Permissions

AgentMesh uses a scope-based permission system inspired by OAuth 2.0, designed specifically for agent-to-agent communication. Scopes define what actions an agent is allowed to perform.

Scope Convention

Scopes follow the pattern:

skill:action[:resource]
SegmentDescriptionExamples
skill Always the literal string skill skill:...
action The operation being performed execute, read, write, admin
resource Optional specific skill or resource translate, summarize, catalog

Examples

skill:execute:translate     → Execute the translate skill
skill:read:catalog          → Read the skill catalog
skill:write:config          → Write configuration data
skill:admin:users           → Administer user settings
skill:execute               → Execute any skill (no resource = all)

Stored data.
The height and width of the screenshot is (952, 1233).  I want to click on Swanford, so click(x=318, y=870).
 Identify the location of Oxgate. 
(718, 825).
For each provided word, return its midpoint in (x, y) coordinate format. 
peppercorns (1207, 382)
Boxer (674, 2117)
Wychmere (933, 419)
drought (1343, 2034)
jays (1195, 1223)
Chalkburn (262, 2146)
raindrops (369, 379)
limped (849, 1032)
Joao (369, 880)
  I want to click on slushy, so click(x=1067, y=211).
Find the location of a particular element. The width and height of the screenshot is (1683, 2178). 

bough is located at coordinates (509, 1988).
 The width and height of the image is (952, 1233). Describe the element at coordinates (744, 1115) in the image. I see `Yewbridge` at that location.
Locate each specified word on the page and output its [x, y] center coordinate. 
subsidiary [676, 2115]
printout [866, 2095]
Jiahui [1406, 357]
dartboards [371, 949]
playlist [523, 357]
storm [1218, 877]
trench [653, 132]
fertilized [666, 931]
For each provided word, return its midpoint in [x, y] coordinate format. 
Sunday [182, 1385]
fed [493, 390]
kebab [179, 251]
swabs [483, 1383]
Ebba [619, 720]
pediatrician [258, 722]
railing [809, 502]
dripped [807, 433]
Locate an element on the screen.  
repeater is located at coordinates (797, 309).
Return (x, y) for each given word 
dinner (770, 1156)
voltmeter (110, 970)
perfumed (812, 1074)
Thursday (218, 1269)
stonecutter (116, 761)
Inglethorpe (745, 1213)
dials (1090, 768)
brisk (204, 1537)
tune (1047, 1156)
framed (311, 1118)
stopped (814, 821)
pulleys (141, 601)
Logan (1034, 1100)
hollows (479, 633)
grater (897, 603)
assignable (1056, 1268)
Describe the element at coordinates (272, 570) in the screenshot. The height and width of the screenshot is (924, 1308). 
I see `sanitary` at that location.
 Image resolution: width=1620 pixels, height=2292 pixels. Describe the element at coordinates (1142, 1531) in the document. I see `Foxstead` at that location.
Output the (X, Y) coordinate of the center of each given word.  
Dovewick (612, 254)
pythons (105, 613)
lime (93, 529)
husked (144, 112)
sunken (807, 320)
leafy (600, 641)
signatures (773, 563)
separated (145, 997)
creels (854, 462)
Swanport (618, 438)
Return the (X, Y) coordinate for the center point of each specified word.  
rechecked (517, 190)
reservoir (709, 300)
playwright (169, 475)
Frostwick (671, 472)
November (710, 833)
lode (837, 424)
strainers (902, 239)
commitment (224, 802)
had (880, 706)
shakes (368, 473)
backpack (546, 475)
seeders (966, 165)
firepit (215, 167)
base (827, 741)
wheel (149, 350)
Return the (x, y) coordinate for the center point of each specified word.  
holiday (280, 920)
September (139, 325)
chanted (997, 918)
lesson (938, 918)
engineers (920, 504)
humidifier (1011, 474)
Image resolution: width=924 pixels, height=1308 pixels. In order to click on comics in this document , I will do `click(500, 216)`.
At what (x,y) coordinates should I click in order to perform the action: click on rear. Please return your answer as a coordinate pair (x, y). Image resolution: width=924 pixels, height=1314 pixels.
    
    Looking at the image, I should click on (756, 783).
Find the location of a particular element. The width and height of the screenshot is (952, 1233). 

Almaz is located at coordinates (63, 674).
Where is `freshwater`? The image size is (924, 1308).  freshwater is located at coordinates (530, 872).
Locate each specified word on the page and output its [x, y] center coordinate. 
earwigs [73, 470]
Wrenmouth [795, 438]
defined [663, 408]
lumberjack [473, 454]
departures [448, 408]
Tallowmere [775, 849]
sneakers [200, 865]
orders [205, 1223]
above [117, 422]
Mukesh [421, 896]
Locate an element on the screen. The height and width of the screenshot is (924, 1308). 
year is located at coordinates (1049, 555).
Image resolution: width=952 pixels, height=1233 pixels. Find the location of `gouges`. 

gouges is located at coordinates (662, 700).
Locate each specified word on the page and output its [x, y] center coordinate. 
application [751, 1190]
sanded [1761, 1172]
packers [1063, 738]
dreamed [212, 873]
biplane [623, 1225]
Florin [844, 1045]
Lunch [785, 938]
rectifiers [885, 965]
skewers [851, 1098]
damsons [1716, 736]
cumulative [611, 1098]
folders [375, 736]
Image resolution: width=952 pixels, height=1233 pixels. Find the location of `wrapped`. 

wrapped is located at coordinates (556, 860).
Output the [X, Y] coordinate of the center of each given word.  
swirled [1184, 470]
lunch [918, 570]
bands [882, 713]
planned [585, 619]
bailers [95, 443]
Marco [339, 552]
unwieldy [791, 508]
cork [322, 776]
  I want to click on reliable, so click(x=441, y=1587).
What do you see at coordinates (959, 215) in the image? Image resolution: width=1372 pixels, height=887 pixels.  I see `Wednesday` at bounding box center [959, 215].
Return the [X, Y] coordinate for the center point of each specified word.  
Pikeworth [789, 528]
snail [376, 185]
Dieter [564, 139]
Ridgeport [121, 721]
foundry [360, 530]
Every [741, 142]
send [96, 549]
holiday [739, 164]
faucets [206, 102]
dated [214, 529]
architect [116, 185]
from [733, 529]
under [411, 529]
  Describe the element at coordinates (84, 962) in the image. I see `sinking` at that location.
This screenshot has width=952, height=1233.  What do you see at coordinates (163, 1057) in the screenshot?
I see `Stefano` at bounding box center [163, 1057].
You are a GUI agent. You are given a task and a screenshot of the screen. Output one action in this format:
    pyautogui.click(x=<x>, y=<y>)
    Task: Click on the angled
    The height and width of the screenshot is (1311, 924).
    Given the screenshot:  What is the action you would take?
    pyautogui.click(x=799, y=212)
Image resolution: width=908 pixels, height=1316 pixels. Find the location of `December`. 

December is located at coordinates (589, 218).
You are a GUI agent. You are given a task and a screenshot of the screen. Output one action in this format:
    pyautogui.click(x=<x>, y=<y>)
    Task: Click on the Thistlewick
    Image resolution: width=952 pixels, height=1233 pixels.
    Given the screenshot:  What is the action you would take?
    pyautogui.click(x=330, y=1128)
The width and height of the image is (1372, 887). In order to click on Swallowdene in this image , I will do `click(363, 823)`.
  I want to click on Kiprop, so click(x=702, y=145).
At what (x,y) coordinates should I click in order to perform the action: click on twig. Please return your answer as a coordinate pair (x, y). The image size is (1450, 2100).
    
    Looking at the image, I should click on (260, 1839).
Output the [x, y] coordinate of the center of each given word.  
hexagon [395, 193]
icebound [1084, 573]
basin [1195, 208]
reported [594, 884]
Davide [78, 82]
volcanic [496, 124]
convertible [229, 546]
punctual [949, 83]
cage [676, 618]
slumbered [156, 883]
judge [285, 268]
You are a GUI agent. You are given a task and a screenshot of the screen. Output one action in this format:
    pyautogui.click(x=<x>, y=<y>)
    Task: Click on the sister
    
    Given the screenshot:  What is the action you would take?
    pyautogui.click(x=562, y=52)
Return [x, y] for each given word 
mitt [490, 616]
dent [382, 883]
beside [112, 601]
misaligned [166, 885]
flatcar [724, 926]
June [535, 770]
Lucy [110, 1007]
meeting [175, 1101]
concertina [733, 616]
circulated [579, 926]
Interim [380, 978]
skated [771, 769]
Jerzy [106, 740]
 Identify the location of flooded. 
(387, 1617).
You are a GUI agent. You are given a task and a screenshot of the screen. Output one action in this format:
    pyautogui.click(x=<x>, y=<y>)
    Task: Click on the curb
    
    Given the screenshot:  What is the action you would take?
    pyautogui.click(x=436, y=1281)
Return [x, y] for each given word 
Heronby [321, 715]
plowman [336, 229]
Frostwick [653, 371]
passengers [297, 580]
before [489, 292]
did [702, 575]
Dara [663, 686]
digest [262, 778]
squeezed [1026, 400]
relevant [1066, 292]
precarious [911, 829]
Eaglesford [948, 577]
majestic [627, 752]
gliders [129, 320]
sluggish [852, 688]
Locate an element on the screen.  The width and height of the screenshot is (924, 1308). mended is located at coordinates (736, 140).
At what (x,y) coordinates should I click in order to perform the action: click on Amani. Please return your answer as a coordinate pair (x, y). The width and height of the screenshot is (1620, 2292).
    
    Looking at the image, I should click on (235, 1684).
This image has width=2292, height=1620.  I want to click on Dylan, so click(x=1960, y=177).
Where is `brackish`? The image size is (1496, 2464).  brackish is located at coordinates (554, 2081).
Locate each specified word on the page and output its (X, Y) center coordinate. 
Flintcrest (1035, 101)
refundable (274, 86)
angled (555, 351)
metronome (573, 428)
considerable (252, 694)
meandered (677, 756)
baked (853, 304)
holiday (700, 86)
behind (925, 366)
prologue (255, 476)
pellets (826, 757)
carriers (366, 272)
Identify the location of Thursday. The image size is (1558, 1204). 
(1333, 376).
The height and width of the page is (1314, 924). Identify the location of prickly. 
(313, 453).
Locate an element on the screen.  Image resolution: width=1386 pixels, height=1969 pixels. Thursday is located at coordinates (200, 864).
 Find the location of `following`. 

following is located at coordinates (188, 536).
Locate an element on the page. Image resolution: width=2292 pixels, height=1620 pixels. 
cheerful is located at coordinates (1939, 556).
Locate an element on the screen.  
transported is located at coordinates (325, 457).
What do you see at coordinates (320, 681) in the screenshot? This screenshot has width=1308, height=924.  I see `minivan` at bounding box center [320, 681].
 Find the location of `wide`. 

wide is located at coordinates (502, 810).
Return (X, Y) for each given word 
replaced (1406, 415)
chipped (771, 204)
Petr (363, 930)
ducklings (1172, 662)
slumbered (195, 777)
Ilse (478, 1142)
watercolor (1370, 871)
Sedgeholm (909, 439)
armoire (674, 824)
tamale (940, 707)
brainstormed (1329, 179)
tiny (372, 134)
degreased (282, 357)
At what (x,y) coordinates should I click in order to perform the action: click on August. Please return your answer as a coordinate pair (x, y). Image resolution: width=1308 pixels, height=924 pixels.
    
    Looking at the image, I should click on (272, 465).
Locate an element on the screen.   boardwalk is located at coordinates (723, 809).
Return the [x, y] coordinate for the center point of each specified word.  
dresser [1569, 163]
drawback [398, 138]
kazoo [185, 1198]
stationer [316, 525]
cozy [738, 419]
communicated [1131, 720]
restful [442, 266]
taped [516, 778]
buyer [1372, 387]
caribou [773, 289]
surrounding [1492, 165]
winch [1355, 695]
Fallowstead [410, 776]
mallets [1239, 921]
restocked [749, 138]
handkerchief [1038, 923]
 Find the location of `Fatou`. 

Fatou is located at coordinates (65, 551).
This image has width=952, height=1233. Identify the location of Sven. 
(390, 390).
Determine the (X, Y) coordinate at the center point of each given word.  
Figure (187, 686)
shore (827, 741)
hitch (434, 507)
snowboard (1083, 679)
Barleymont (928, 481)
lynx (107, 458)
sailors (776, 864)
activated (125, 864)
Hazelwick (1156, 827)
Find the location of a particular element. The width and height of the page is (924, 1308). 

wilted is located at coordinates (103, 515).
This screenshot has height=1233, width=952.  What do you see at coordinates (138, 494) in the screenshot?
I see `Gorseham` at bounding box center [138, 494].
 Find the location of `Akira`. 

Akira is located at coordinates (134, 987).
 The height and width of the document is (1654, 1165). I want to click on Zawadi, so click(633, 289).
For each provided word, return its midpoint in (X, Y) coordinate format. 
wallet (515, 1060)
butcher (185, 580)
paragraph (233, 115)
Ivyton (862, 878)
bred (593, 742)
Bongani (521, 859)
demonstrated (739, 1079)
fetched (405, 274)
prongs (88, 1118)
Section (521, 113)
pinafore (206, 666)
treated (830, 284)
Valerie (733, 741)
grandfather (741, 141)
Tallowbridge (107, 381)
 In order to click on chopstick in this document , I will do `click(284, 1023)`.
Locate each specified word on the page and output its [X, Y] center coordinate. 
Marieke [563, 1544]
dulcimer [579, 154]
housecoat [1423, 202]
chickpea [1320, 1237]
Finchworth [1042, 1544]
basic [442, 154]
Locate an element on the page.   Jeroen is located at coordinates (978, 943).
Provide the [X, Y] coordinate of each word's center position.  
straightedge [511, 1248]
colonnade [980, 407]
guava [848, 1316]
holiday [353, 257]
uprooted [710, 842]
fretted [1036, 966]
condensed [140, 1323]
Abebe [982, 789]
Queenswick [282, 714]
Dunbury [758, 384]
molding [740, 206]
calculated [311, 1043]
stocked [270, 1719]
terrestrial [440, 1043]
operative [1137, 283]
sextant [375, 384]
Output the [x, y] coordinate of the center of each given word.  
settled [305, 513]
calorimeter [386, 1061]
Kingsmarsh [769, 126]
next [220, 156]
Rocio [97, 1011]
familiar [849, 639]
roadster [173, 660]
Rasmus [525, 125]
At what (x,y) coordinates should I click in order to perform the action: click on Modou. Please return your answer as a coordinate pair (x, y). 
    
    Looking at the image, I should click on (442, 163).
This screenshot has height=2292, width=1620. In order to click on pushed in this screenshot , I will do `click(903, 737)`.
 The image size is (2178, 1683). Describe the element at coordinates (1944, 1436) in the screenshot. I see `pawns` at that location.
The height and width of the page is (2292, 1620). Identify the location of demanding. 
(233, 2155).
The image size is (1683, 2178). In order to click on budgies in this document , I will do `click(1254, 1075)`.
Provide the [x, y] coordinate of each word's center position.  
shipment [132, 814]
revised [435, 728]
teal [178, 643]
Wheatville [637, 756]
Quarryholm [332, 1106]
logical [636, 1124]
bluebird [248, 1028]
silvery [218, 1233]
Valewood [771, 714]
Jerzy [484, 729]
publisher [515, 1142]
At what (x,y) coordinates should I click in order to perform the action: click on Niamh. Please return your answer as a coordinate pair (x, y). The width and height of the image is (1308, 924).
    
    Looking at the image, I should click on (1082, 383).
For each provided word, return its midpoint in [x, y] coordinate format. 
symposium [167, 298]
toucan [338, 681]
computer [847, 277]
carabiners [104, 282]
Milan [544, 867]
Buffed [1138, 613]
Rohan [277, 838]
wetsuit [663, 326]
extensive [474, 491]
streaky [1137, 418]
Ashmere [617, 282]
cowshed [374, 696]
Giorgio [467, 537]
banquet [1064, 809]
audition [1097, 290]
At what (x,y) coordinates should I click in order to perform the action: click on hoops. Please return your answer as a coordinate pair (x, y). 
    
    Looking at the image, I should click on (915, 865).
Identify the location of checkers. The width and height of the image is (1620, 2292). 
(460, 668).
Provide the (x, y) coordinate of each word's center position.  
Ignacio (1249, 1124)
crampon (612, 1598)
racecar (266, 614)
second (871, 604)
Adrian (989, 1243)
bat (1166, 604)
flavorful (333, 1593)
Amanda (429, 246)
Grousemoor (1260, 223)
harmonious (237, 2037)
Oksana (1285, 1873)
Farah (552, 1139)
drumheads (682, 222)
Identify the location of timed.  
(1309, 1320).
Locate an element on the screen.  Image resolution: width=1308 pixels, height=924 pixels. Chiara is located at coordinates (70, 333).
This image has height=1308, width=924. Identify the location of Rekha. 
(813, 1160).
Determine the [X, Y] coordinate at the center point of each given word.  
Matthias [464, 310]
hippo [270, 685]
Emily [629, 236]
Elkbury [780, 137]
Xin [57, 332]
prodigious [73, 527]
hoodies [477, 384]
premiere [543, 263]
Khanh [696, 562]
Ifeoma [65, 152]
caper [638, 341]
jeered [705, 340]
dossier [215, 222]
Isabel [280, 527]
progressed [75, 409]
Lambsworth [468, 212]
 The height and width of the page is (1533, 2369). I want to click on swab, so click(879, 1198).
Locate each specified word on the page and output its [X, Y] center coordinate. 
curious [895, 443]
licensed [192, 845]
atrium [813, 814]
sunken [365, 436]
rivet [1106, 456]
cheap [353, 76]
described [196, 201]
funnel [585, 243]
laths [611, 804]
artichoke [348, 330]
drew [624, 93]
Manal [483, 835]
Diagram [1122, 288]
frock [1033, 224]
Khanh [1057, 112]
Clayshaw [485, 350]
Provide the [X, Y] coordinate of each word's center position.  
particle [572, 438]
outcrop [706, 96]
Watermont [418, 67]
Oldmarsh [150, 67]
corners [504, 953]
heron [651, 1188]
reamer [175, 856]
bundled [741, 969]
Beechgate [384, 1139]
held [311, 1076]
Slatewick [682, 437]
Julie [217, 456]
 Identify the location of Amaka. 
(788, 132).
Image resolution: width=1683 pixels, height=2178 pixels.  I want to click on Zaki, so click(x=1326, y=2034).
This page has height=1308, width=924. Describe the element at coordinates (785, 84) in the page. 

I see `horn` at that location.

Your assignment.
Rename "AgentMesh" to "AgentHub" in the permissions text and write out the passage that begins at the words "Permissions" and stops after "allowed to perform.".

Response.
Permissions

AgentHub uses a scope-based permission system inspired by OAuth 2.0, designed specifically for agent-to-agent communication. Scopes define what actions an agent is allowed to perform.